Ike Amos
12 August 2018, Sweetcrude, Abuja — Petroleum Products Marketing Company, PPMC, the downstream subsidiary of the Nigerian National Petroleum Corporation, NNPC, earned N566.157 billion from the sale of petroleum products in three months, from January to March 2018.
According to data obtained from the NNPC’s Monthly Financial and Operations Report for March 2018, the PPMC recorded revenue of N26.003 billion from the sale of special petroleum products and N540.154 billion from the sale of white petroleum products.
Other special petroleum products comprise mainly Low Pour Fuel Oil, LPFO, while white petroleum products consist of Premium Motor Spirit (PMS) also known as petrol, Dual Purpose Kerosene, DPK, also known as kerosene and Automotive Gasoline Oil, AGO, also known as diesel.
The report noted that majority of the PPMC earnings in the three-month period came from the sale of PMS, accounting for 82 percent and 86.65 percent of white petroleum products’ sale and total petroleum products sale respectively.

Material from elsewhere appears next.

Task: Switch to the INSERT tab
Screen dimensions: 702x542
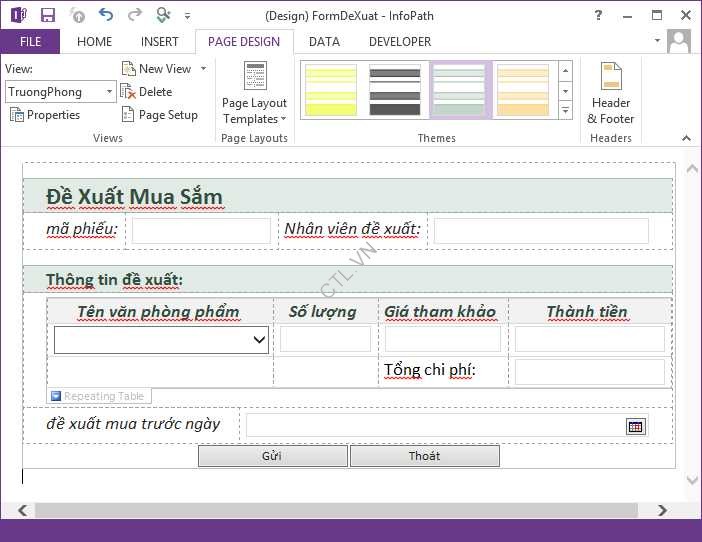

Specifically, it added that PPMC recorded revenue of N468.069 billion from the sale of 998.534 million liters of PMS from January to March 2018.
On the other hand, the NNPC report explained that the PPMC received N46.653 billion from the sale of 283.367 million litres of AGO in the period under review, representing 8.24 percent and 8.64 percent to total petroleum products and white petroleum products sale in the period under review.
In addition, the report declared that sales of 172.4 million litres of kerosene fetched the PPMC N25.432 billion in the three months period, representing 4.5 percent and 4.71 percent of total petroleum products and total white products sales respectively.
To this end, white products sale accounted for 95.41 percent of total petroleum products revenue, while special products sale accounted for 4.6 percent.
On the other hand, the report noted that the PPMC earned N4.641 billion from Low Pour Fuel Oil, LPFO, sale, thereby accounting for 0.82 percent of total petroleum products sale and17.85 percent of total special products sale.
Furthermore, the report pointed out that other special products sale fetched the NNPC subsidiary N21.36 billion, accounting for 3.77 percent and 82.14 percent of total petroleum products and total special products sale respectively.
The report noted that the NNPC, in March 2018, maintained the supply of PMS far above the normal daily supply of 35 million litres per day to ensure product availability nationwide.
It said, “The Corporation is maintaining an eagle eye on the daily PMS or petrol evacuation figures from depots across the nation, and engaged where necessary the Nigerian Customs Service (NCS) through existing Joint Monitoring Team.”
It lamented that products theft and vandalism had continued to destroy value and put NNPC at a disadvantaged competitive position, noting that a total of 1,599 vandalized points had been recorded from March 2017 to March 2018.